(Exercise requirements):
Reproduce, unchanged, the stretch of the material below from the line containing "Click the Settings gear icon" through the end of the material.

(Task inputs):
________________________

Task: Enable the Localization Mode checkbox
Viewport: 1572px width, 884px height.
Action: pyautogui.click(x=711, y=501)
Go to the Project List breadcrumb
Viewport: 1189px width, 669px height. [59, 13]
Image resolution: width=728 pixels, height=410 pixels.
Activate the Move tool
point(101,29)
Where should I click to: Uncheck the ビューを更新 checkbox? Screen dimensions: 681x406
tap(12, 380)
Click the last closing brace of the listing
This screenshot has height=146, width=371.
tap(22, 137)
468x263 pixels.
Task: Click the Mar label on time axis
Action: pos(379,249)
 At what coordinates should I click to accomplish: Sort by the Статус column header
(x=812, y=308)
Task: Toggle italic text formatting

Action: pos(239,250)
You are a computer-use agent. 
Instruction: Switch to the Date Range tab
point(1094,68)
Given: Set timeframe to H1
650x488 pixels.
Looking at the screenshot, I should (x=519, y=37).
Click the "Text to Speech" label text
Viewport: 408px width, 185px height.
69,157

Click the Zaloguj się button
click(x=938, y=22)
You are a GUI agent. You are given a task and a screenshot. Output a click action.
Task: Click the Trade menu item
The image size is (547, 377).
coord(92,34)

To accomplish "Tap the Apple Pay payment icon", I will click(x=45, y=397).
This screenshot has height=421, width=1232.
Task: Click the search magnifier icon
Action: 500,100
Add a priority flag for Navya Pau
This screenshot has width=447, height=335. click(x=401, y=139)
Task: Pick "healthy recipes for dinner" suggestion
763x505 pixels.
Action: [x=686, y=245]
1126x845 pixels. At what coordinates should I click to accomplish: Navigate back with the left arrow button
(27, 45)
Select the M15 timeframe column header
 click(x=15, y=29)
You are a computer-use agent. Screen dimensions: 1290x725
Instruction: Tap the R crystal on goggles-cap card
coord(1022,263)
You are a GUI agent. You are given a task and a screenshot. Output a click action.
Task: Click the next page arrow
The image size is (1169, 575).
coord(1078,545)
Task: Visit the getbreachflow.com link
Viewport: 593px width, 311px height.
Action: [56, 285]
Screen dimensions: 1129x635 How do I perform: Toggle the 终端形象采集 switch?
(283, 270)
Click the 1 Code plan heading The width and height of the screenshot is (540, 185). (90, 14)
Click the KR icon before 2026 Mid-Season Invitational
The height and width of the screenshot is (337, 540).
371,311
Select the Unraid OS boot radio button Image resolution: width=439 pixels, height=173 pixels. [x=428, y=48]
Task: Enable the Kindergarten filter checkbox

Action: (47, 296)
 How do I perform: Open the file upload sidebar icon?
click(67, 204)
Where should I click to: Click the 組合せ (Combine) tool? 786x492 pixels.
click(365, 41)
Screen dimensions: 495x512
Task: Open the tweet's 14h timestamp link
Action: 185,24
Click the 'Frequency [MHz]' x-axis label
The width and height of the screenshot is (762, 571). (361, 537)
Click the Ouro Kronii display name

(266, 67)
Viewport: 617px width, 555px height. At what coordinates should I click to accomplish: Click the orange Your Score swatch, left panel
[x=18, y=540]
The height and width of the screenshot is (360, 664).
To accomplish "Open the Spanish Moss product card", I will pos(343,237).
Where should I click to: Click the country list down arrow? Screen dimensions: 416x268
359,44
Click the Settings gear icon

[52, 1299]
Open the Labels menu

________________________

(The reply):
Click the Settings gear icon

[52, 1299]
Open the Labels menu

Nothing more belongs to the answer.